Monday, March 10, 2008

It's Alive. It's Alive!

In my latest FindLaw column, I use a recent speech by Justice Scalia condemning "the living Constitution" as an occasion to defend the metaphor and the philosophy for which it stands. My core point in the column is that Scalia and other originalists mischaracterize the position of "living Constitutionalists" as seeking to displace the Constitution with their own values rather than being bound by the Constitution and the original understanding. You can read the column to see whether you think I make a persuasive case. Here I want to tackle a related objection that Justice Scalia has made to non-originalist methods of constitutional interpretation. He has set it out most forcefully in his 1989 article in the Cincinnati Law Review, Originalism: The Lesser Evil.

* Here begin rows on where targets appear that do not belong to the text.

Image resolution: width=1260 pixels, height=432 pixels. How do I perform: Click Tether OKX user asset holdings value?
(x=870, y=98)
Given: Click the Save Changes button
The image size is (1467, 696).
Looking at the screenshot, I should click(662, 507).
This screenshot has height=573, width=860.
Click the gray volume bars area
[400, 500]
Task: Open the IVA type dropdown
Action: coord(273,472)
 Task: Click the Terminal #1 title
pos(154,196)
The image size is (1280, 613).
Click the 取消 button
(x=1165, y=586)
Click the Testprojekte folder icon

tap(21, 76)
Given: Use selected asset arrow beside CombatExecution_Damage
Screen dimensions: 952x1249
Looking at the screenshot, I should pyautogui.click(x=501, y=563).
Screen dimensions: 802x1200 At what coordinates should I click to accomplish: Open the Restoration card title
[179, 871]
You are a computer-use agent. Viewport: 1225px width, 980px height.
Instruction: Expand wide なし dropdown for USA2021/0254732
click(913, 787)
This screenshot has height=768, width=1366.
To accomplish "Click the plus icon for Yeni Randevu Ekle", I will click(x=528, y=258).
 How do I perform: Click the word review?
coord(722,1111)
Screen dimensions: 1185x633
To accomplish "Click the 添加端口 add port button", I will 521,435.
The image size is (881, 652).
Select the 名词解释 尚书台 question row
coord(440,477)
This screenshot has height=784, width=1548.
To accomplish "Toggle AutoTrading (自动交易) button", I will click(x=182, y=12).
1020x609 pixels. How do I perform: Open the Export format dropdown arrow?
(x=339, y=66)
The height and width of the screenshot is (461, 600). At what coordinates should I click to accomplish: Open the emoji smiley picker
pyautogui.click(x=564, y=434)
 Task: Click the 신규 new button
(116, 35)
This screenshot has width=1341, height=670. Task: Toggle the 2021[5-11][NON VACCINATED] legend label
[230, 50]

Here is what Justice Scalia says:
Apart from the frailty of its theoretical underpinning, nonoriginalism confronts a practical difficulty reminiscent of the truism of elective politics that “You can't beat somebody with nobody.”' It is not enough to demonstrate that the other fellow's candidate (originalism) is no good; one must also agree upon another candidate to replace him. Just as it is not very meaningful for a voter to vote “non-Reagan,”' it is not very helpful to tell a judge to be a “non-originalist.”' If the law is to make any attempt at consistency and predictability, surely there must be general agreement not only that judges reject one exegetical approach (originalism), but that they adopt another. And it is hard to discern any emerging consensus among the nonoriginalists as to what this might be. Are the “fundamental values”' that replace original meaning to be derived from the philosophy of Plato, or of Locke, or Mills, or Rawls, or perhaps from the latest Gallup poll? This is not to say that originalists are in entire agreement as to what the nature of their methodology is; as I shall mention shortly, there are some significant differences. But as its name suggests, it by and large represents a coherent approach, or at least an agreed-upon point of departure. As the name “‘nonoriginalism”’ suggests (and I know no other, more precise term by which this school of exegesis can be described), it represents agreement on nothing except what is the wrong approach.
In the past
when I've taught a seminar in constitutional interpretation, I've lampooned part of this argument by the following parallel: I have the right approach to constitutional interpretation, I say, and it's "Dorfism." All the other approaches--including originalism, fundamental values, representation reinforcement, pragmatism, etc.--disagree about all sorts of things. All they can agree on is that they are all "non-Dorfists." As this example is meant to show, the fact that the people who disagree with you also disagree among themselves does not mean that you are right and they are all wrong. One of them could be right and you and the others wrong. But of course Justice Scalia doesn't just say that non-originalists disagree among themselves. He also says that their methods are arbitrary and lead to nothing fixed, while the differences among originalists are relatively minor. (That's one reason why he calls originalism the "lesser evil" rather than the "unadulterated good." The other reason is that it sometimes leads to dreadful results, but Justice Scalia says that we needn't worry about that much because democracy will come to our rescue or originalist judges will turn "faint-hearted.") Is Justice Scalia right that originalism is a reasonably well-fixed methodology? An interesting new paper by Professors Tom Colby and Peter Smith of George Washington Law School says no. In Originalism's Living Constitutionalism, Colby and Smith contend, as they say in the paper's abstract, that:
despite the suggestion of originalist rhetoric, originalism is not a single, coherent, unified theory of constitutional interpretation, but is rather a disparate collection of distinct constitutional theories that share little more than a misleading reliance on a common label. Originalists generally are in agreement only on certain very broad precepts that serve as the fundamental underlying principles of constitutional interpretation: specifically, that the writtenness of the Constitution necessitates a fixed constitutional meaning, and that courts that see themselves as empowered to give the Constitution some avowedly different meaning are behaving contrary to law. Originalists have been able to achieve agreement on these broad underlying principles, but they have often viewed as unduly narrow and mistaken the understanding held by the original originalists - the framers of originalism, if you will¿as to how those principles must be put into action. And originalists disagree so profoundly amongst themselves about how to effectuate those underlying principles that they have articulated - and continue to articulate - a wide array of strikingly disparate, and mutually exclusive, constitutional theories. In this regard, we argue, originalism is a jurisprudential theory with its own living constitutionalism.